89 autoestima a autoacusações (com sentimento de culpa). Seriam características exclusivas da melancolia a expectativa delirante de punição e a idealização do objeto perdido (mais que no luto). A ambivalência é muito mais intensa nos melancólicos, regida por processos inconscientes. Já o processo de luto se realizaria pelo teste de realidade, com a compreensão de que o objeto está perdido para sempre, começa a direcionar a libido para outros objetos possíveis.

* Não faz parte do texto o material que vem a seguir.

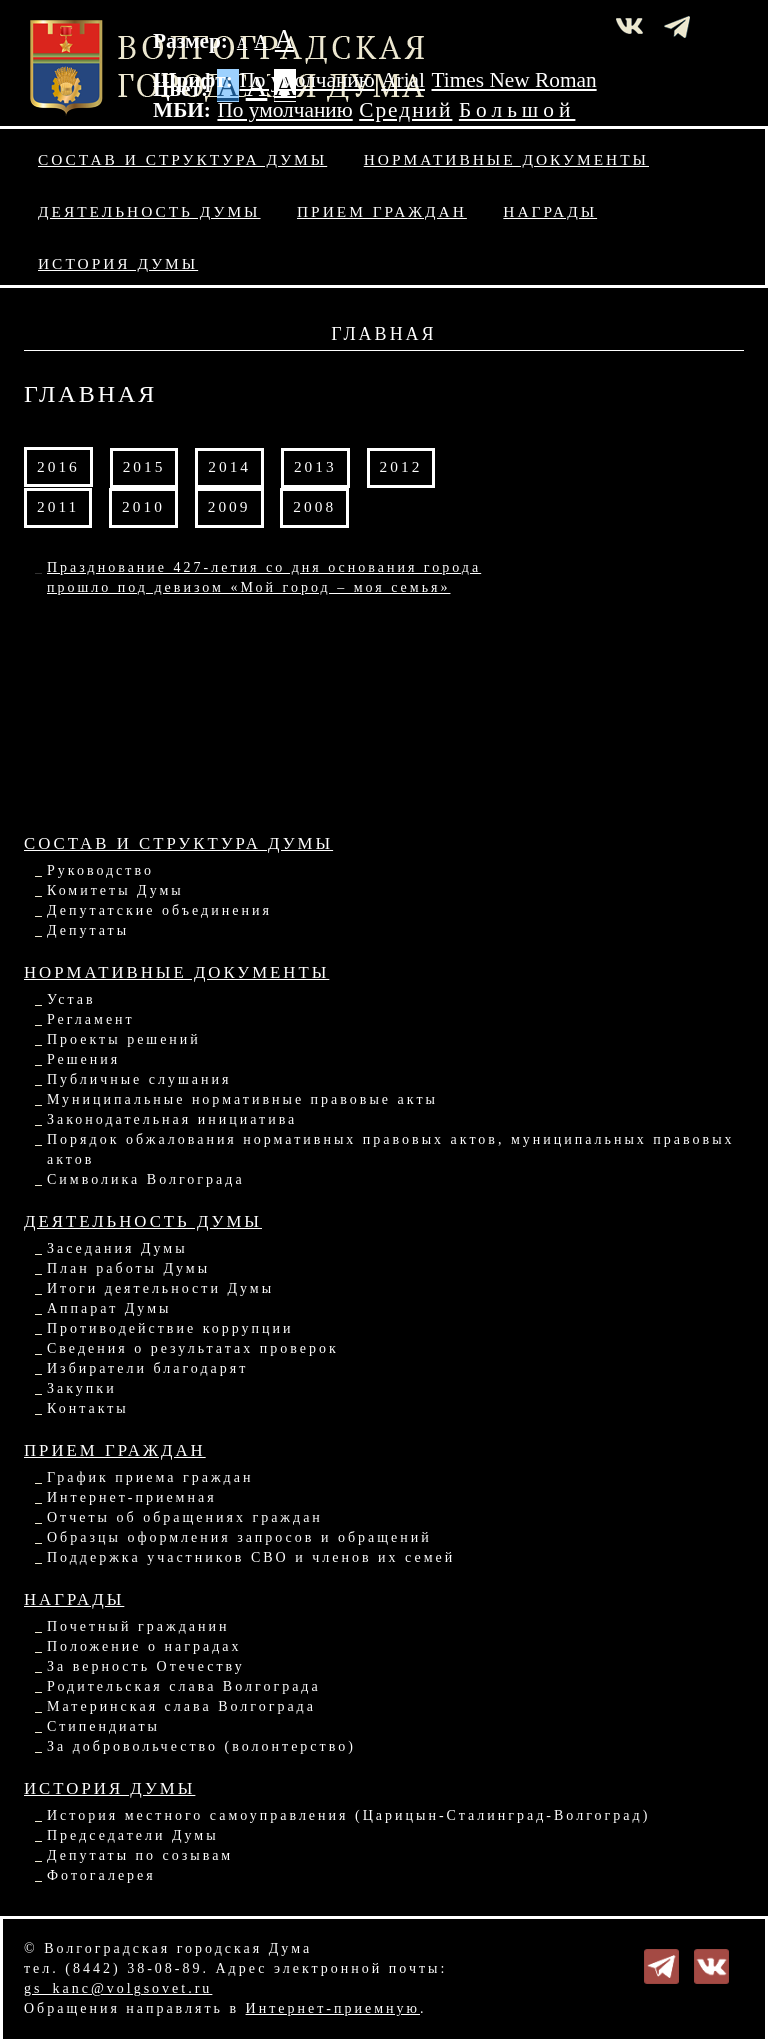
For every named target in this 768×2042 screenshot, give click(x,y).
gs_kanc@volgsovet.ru (118, 1988)
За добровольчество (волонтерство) (201, 1746)
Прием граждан (382, 211)
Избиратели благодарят (147, 1368)
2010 (143, 506)
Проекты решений (124, 1039)
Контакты (88, 1408)
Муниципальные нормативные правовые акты (242, 1099)
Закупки (82, 1388)
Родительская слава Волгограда (184, 1686)
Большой (517, 110)
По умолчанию (306, 80)
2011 (58, 506)
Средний (405, 110)
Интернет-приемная (132, 1497)
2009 (229, 506)
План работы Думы (128, 1268)
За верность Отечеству (146, 1666)
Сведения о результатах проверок (193, 1348)
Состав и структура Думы (182, 159)
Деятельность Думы (149, 211)
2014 (229, 466)
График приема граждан (150, 1477)
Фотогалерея (101, 1875)
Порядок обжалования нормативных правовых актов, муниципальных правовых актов (391, 1149)
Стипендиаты (103, 1726)
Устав (71, 999)
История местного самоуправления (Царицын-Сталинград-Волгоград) (348, 1815)
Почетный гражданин (138, 1626)
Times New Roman (514, 80)
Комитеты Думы (115, 890)
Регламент (91, 1019)
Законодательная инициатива (172, 1119)
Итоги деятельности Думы (160, 1288)
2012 (401, 466)
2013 (315, 466)
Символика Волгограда (146, 1179)
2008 (314, 506)
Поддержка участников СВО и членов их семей (251, 1557)
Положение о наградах (144, 1646)
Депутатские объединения (159, 910)
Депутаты (88, 930)
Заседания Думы (117, 1248)
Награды (550, 211)
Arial (403, 80)
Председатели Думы (133, 1835)
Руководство (100, 870)
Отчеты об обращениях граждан (185, 1517)
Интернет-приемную (333, 2008)
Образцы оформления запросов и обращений (239, 1537)
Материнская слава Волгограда (181, 1706)
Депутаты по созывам (140, 1855)
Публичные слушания (139, 1079)
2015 (144, 466)
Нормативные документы (506, 159)
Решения (83, 1059)
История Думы (118, 263)
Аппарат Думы (109, 1308)
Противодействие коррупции (170, 1328)
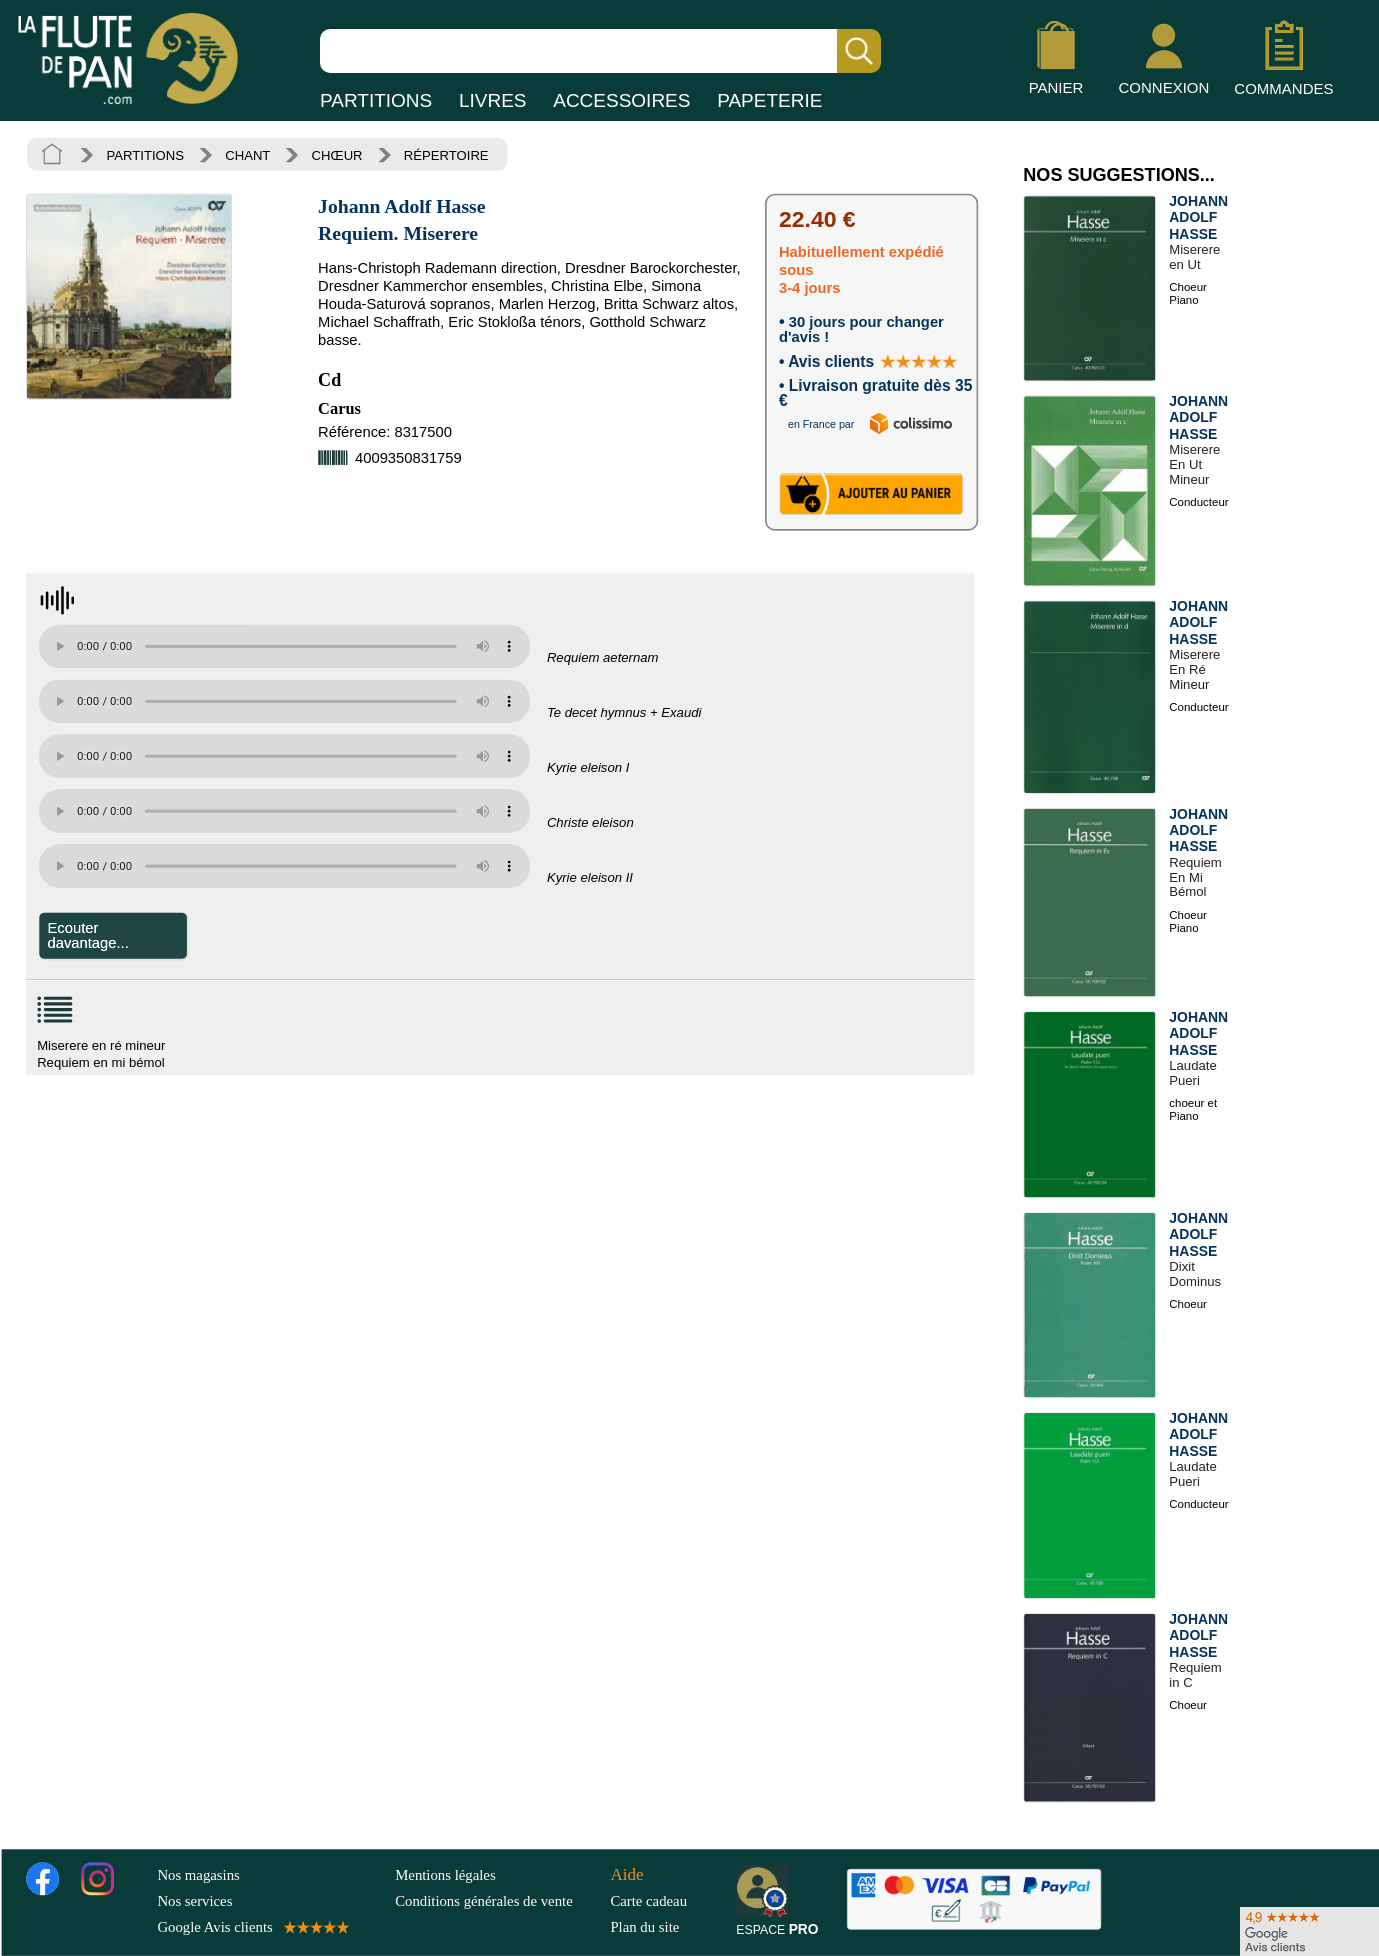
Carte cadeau (648, 1900)
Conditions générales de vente (498, 1900)
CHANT (247, 155)
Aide (626, 1873)
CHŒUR (337, 155)
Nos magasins (198, 1874)
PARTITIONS (376, 100)
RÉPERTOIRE (446, 155)
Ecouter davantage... (88, 935)
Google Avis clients (251, 1927)
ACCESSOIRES (621, 100)
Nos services (194, 1900)
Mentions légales (445, 1874)
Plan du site (644, 1927)
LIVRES (493, 100)
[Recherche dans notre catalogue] (600, 51)
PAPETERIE (769, 100)
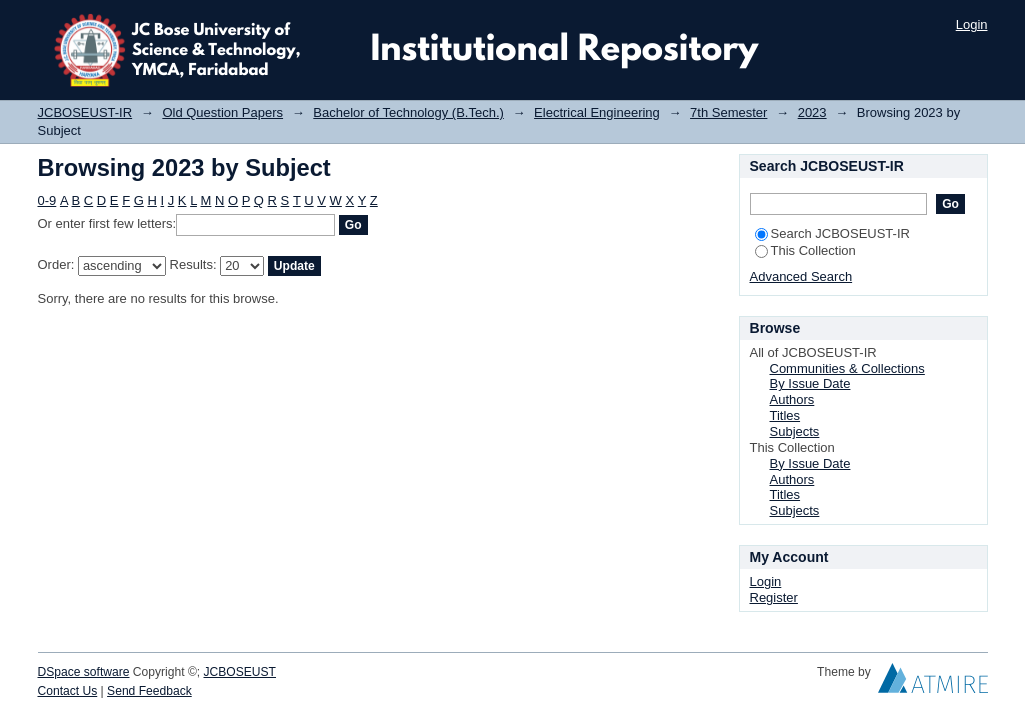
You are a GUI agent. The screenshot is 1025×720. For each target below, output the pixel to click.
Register (774, 597)
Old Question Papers (222, 112)
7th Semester (728, 112)
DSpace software (84, 672)
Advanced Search (801, 276)
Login (972, 24)
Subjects (795, 431)
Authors (792, 399)
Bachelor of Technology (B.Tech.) (408, 112)
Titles (785, 415)
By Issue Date (810, 383)
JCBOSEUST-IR (85, 112)
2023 (812, 112)
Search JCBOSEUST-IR (832, 233)
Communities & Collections (847, 368)
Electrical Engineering (597, 112)
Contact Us (68, 691)
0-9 (47, 200)
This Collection (805, 250)
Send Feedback (149, 691)
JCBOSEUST (240, 672)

Assim, o luto pela perda, quando não realizado (ou quando mal realizado), se processaria por dois caminhos: o da culpabilidade (depressão) e dos ideais (melancolia). No primeiro caso, teríamos o “luto patológico”, em que as acusações obsessivas tornam-se intensas e se dirigem ao ego do sujeito em forma de acusações severas. Na saída melancólica, que se configura como um caso mais grave, o sujeito não reconheceria a perda e se identificaria com o objeto, internalizando-o, na forma de identificação narcísica. Em resumo, no luto, o mundo se torna pobre e vazio. Na melancolia é o próprio eu que se esvazia e a “a sombra do objeto que recai sobre o ego” (Freud, 1917, p. 254). Nesse mesmo artigo, Freud explica como a pessoa enlutada concentra boa parte de sua libido no objeto perdido e este a fenômeno chamou investimento libidinal. O principal comportamento associado a este investimento é o afastamento das atividades normais da vida. Se as coisas saem bem e o trabalho de luto ocorre da maneira esperada, pouco a pouco a pessoa enlutada vai conseguindo retirar sua libido do objeto perdido e vai investindo em novos objetos. Importante dizer que Freud não considerava o trabalho de luto uma condição patológica.

Quaisquer que sejam as saídas possíveis, o processo de luto é um processo marcado por intensa dor. É preciso interiorizar a perda e isto supõe um trabalho psíquico muito exaustivo. Apesar de o senso comum proferir que “o tempo cura tudo” ou que “com o tempo passa”, ainda que tenham se passado muitos anos, o registro desse tempo é diferente do registro consciente. Com Freud, sabemos que o inconsciente é atemporal e não reconhece o tempo cronológico. O

90 passar do tempo pode (ou não) ajudar a dar sentido ou a ressignificar as experiências. Mas a perda de um objeto de amor será sempre uma perda difícil de “dar conta” porque, diferentemente de um simples esquecimento passivo, o luto é um esforço que exige a lembrança para que seja possível o “esquecimento” (no sentido de seguir com a vida). É preciso lembrar para esquecer.

Mendlowicz (2000), apoiada na teoria do luto freudiana, propõe em seu artigo outras saídas possíveis para o luto além dos destinos apontados por Freud (a elaboração, a depressão ou a melancolia). A autora descreve um estudo de caso de uma paciente que a possibilitou concluir por outras formações de compromisso diante de um luto mal ou pouco elaborado. O processo de luto pode envolver qualidades inconscientes sem, necessariamente, terminar em melancolia. Sua experiência clínica e investigativa a fez concluir que a perda de uma pessoa amada pode fazer emergir outros tipos de perturbações psíquicas além do quadro melancólico. Como exemplo, cita casos em que a introjeção de um morto que se quer vivo é uma solução de compromisso que provoca intensa angústia e que pode induzir à morte. O morto transformado em morto-vivo provoca uma intensa angústia que não está vinculada nem à ambivalência, nem à culpa, mas sim ao desejo de se unir ao objeto, à impossibilidade de se separar dele, e ao mesmo tempo, ao terror que essa união significa: a nossa própria morte.